Scientific classification
- Kingdom: Fungi
- Division: Basidiomycota
- Class: Agaricomycetes
- Order: Agaricales
- Family: Amanitaceae
- Genus: Amanita
- Species: A. groenlandica
- Binomial name: Amanita groenlandica Bas ex Knudsen & T.Borgen
- Synonyms: Amanita groenlandica f. alpina C.Cripps & K.E.Horak;

= Amanita groenlandica =

- Genus: Amanita
- Species: groenlandica
- Authority: Bas ex Knudsen & T.Borgen

Species of fungus

Amanita groenlandica is a species of fungus in the family Amanitaceae. It has been placed in Amanita sect. Vaginatae.

==Taxonomy==

Amanita groenlandica was classified by the mycologists Henning Knudsen and Torbjørn Borgen in 1987 after a previous classification by Dutch mycologist Cornelis Bas in 1977 failed to satisfy the rules for a valid publication.

Amanita groenlandica f. alpina is the alpine form of this species found in the Rocky Mountains of North America classified by the mycologists C.L. Cripps and Karl E. Horak in 2010. It is considered a synonym of A. groenlandica.

==Description==
A. groenlandica is a large Amanita mushroom with white flesh.

Cap: 3-12 cm at the extreme but more commonly in the range of 5–9 cm. Initially hemispheric expanding to convex with a broad umbo which declines or disappears as the cap flattens with age. Pale straw or greyish yellow in colour when young with a bright yellow to brown colour developing as it ages. Patches of the universal veil or volva often remain like scales on the cap. Stem: 4–15 cm in height with a thickness of 0.8–2 cm tapering to up to 3.3 cm at the base. White to pale brown or grey in colour. Ringless with a fragile grey or ochre volva. Gills: Free. Initially white with a pale cream colour developing with age. Spore print: White. Spores: Globose or subglobose, hyaline and nonamyloid. 9.6–12.8 μm diameter. Taste: Indistinct. Smell: Indistinct.

Amanita groenlandica f. alpina is described as being similar to A. groenlandica only taller and with a different colouration that tends to more pale orange-brown colours in the cap, which is also described as being less viscid. The universal veil is described as sometimes being more creamy in colour rather than possessing the grey tones of A. groenlandica. Unlike A. groenlandica which is described as odorless f. alpina is said to have a fruity smell when young which becomes unpleasant with age.

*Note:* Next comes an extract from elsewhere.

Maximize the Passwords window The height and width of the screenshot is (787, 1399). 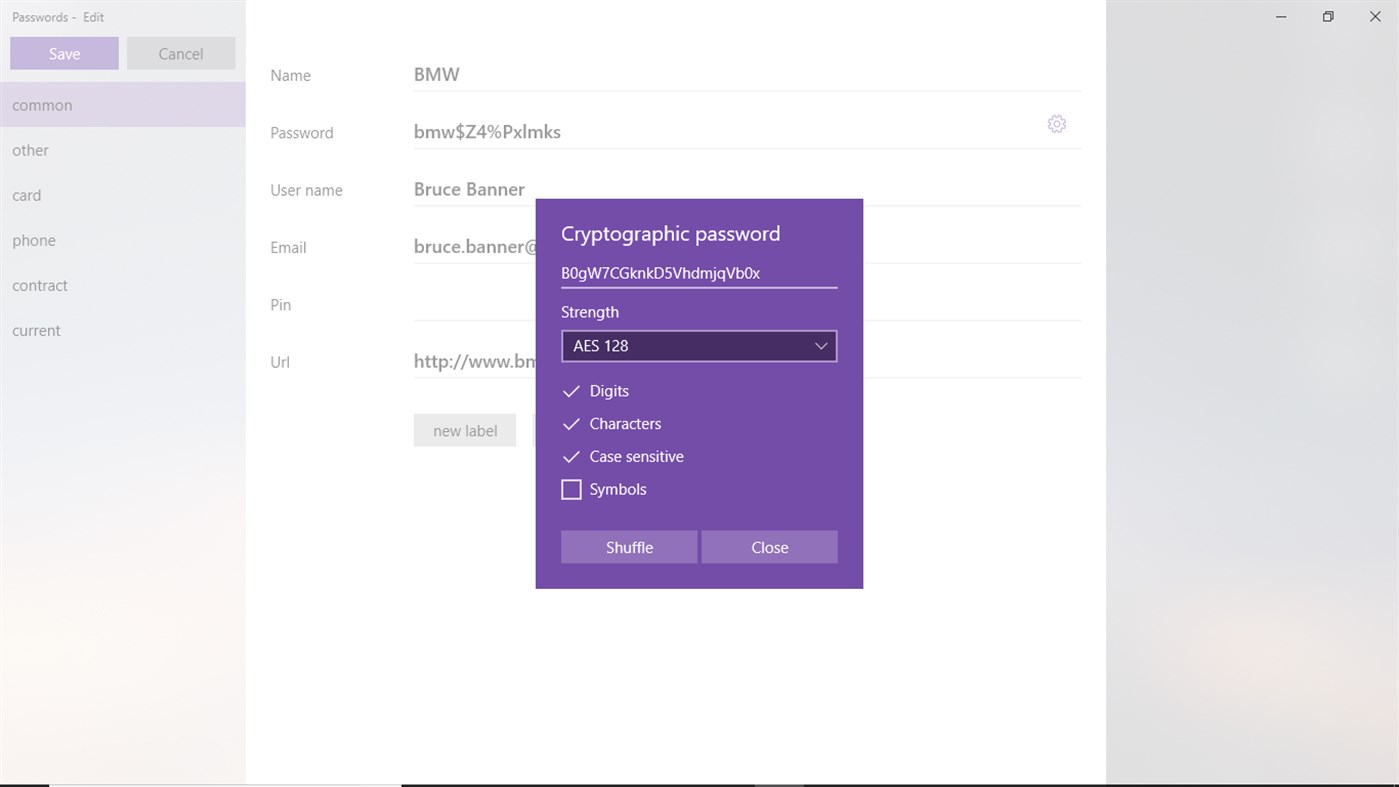point(1328,17)
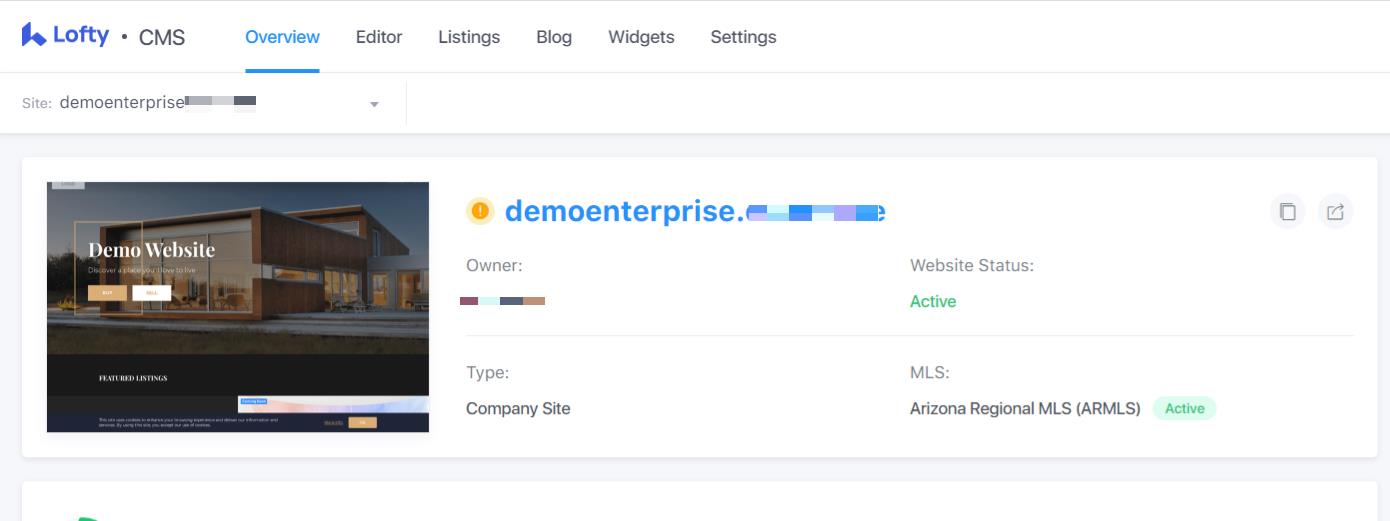
Task: Click the orange warning status icon
Action: click(x=481, y=211)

==Distribution and habitat==
A. groenlandica is an arctic species described from Greenland where it is the most common species of Amanita. It is found growing in small groups or as a solitary mushroom under willow and birch trees. Found from July to September but most commonly in August.

In 2022 the fungus was documented in the Cairngorms mountains of Scotland based on DNA analysis performed on soil samples.

Amanita groenlandica f. alpina has been documented from the Rocky Mountains of North America where it was observed growing with willow trees. It fruits July through August on the Beartooth and Hellroaring Plateaus at an elevation of 3,100-3,400 metres above sea level.